Arguments for government intervention in international trade take two paths: political and economic (Hill 2011, p205). Political intervention is concerned with protection of certain groups within the nation. These groups are usually the producers who have a lot to gain at the expense of consumers. On the other hand, economic arguments for intervention are concerned with increasing the wealth of the nation to the benefit of all i.e. producers and consumers. This paper discusses the arguments for the protectionist measures and the instruments governments apply in controlling trade and foreign direct investments. Firstly the instruments for trade policy available to governments are defined. The arguments for intervention are then looked at. Following this, the challenges and opportunities faced by international companies wishing to expand into these controlled markets are then analysed and discussed with examples. Finally conclusions are drawn from the analysis and recommendations made on multi-national strategies to adopt in harnessing opportunities availing.
Trade policy instruments
Governments have at their disposal various instruments to use in trade policing. The most common are briefly explained below;
Tariffs – Hill (2011, p199) defines this as a tax levied on imports or exports. The tax may be fixed (specific) or as a percentage of the value of the goods (ad valorem). Import tariffs help governments to increase revenue, protect local producers who gain and affect consumers who lose through higher priced goods. Import tariffs promote inefficiencies in local industries as goods are produced that could be more efficiently produced abroad. Export tariffs are less common. They are used to raise revenue on exports and to reduce exports from a sector e.g. China imposed a textile tariff in 2004.
Subsidies – government payments to local producers (Hill, 2011 p200). Subsidies take many forms such as cash grants, low interest loans, tax breaks and government equity in local firms (e.g. Airbus).
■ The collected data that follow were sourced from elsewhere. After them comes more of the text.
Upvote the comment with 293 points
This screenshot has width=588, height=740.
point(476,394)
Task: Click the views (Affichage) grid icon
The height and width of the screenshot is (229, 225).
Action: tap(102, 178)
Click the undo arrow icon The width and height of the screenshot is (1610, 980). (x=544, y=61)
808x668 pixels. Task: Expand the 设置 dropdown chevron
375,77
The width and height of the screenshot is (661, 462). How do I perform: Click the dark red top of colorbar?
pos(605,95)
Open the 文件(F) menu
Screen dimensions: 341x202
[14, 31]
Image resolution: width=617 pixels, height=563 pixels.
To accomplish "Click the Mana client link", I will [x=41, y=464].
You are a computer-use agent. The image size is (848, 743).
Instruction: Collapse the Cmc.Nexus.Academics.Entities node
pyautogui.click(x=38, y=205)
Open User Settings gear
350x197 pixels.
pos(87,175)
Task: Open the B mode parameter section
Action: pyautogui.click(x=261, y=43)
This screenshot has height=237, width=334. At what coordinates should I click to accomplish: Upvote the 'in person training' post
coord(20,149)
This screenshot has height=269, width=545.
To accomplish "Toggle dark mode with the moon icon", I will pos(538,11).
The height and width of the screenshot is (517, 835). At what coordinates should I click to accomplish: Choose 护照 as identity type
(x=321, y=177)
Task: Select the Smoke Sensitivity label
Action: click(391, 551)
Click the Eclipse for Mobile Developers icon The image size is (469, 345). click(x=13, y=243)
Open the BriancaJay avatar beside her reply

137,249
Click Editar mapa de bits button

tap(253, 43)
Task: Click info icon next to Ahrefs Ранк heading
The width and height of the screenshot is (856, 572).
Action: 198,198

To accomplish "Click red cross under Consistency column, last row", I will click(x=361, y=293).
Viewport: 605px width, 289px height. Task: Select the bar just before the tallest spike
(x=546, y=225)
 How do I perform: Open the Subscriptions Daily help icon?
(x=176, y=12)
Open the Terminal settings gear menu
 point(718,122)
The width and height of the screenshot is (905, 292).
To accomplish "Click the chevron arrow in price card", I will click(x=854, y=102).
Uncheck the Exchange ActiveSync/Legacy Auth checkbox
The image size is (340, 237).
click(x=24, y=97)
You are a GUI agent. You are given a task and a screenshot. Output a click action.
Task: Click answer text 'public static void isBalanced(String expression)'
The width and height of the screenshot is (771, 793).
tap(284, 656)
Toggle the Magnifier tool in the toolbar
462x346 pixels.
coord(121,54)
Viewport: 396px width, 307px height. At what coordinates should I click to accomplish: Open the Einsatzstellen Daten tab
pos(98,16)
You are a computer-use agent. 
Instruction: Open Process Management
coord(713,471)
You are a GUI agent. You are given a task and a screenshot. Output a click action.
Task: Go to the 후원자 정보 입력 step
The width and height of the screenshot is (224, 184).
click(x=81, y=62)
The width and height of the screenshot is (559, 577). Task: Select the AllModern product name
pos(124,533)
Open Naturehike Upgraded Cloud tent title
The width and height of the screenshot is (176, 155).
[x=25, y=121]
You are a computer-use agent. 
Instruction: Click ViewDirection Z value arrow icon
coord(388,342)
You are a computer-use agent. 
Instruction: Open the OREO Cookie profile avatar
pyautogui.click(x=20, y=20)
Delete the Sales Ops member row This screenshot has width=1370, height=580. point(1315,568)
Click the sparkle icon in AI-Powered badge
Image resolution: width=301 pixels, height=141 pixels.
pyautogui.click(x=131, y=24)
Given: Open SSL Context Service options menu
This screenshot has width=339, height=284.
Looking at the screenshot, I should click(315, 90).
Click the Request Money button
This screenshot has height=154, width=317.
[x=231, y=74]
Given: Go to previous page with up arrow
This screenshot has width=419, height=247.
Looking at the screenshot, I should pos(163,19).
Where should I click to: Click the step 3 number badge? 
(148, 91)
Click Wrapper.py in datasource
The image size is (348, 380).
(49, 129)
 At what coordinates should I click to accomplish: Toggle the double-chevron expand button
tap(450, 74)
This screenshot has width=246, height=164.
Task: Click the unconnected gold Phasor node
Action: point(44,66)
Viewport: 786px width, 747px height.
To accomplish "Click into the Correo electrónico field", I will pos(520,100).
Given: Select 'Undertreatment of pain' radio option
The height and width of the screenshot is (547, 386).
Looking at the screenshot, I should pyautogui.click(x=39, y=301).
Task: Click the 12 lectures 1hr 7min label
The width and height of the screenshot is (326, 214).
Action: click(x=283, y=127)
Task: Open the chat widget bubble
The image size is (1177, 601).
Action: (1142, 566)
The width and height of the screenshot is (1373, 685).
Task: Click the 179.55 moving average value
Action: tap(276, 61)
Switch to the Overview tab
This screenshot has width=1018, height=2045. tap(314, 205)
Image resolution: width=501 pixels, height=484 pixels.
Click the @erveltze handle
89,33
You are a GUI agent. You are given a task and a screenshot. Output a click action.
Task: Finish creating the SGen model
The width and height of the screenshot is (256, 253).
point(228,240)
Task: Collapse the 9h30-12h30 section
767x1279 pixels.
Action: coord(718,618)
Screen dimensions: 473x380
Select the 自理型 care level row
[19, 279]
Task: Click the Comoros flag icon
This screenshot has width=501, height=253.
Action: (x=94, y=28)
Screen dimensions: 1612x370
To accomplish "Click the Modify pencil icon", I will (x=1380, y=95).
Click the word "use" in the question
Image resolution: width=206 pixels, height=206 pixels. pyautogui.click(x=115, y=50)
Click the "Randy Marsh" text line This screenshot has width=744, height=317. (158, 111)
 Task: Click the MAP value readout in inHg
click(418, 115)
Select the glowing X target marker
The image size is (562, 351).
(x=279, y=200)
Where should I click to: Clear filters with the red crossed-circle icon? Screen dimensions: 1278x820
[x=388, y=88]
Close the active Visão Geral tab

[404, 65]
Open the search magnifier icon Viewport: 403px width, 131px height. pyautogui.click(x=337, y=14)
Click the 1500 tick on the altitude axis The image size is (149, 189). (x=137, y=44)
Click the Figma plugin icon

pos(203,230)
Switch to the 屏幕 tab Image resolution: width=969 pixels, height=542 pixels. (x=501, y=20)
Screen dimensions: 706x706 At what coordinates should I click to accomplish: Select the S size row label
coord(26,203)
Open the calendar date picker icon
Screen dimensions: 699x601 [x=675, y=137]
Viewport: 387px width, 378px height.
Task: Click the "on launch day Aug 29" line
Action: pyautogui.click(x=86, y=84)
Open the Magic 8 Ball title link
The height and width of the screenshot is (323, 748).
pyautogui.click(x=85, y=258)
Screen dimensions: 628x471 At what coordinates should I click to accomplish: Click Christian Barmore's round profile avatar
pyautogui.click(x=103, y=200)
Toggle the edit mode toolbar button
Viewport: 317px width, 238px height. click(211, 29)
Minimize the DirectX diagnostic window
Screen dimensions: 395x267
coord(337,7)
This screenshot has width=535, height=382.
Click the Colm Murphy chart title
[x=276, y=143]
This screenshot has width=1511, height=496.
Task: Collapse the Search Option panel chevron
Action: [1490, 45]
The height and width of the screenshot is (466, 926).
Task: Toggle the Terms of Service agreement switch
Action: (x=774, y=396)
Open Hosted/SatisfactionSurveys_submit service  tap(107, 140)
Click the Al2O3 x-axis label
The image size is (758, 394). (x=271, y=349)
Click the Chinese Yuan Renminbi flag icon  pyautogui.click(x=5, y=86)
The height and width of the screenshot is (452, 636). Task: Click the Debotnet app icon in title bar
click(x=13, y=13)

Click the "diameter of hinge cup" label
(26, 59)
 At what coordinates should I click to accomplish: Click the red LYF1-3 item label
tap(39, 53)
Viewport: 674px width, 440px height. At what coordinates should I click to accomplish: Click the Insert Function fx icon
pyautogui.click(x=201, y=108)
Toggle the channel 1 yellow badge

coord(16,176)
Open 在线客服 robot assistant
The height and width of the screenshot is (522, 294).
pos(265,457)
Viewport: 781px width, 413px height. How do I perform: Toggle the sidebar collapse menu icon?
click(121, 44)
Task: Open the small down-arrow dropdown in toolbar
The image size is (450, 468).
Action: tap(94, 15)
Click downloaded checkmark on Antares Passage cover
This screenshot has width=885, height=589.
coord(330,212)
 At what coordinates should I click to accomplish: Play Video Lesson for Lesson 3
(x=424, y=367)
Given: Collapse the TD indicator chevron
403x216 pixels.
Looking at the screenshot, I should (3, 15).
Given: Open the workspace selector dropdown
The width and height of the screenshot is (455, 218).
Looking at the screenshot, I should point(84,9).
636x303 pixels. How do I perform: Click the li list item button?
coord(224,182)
In EU countries agriculture is an example of subsidy beneficiary.
Import quotas and voluntary export restraints (VERs) – an import quota is a restriction on quantity of imported goods, usually instituted by issuing import licences. A voluntary export restriction is a quota on trade usually imposed by exporting country at the request of importing country’s government. Import quotas and VERs benefit producers at the expense of consumers.
Local content requirements (LCR) – requires that a specific fraction of a good be produced domestically. This has been used by developing countries to promote local manufacturing thus moving away from simple assembly. Developed countries have used them to protect jobs and domestic industry.
Administrative polices – bureaucratic rules designed to make it difficult for imports to enter a country. They are a non-tariff barrier. For example France once required all VCR imports to pass through a small entry point that...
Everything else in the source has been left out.